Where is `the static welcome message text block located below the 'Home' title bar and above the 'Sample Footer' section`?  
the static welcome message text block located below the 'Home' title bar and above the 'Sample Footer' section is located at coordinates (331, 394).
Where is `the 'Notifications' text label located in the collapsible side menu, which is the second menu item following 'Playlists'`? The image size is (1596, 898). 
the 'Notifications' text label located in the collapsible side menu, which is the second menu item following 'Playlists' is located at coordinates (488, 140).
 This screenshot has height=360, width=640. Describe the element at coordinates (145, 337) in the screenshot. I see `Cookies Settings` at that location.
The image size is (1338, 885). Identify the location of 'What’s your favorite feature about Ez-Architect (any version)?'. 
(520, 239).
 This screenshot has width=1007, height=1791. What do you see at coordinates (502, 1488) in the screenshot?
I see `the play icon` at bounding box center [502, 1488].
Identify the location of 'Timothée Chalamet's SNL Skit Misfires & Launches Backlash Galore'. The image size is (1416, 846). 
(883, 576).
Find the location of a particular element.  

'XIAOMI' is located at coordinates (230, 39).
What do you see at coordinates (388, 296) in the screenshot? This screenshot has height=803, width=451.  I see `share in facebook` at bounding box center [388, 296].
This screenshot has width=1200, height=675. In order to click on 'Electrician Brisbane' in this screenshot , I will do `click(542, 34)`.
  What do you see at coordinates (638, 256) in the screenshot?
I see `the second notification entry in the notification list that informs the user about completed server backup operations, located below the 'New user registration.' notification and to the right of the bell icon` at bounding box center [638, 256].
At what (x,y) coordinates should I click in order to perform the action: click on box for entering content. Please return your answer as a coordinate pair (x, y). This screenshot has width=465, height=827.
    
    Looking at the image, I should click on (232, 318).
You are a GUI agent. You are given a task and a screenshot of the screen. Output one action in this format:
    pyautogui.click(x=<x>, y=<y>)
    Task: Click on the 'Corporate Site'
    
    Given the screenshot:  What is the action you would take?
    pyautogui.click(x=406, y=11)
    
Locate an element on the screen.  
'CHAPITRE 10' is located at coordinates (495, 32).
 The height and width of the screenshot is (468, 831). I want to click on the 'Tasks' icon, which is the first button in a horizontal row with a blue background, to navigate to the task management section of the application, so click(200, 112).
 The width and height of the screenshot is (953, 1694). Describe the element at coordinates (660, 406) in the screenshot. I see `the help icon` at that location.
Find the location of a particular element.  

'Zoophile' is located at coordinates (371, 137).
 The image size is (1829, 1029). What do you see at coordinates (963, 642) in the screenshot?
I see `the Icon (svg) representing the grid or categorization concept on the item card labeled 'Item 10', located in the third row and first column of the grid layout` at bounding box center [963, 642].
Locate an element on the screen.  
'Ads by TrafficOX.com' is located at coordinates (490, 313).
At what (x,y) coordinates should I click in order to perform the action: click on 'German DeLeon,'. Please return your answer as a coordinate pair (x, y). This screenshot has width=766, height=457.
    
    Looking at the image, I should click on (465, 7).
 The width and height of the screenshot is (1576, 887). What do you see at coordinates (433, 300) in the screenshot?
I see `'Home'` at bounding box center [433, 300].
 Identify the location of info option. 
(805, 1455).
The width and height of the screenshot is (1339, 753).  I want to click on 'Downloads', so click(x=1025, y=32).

○ ○ ○

Pull out each line of the material above that contains the word "static", and copy those lines in full.

● WRITTEN ANSWER:
Where is `the static welcome message text block located below the 'Home' title bar and above the 'Sample Footer' section`?  
the static welcome message text block located below the 'Home' title bar and above the 'Sample Footer' section is located at coordinates (331, 394).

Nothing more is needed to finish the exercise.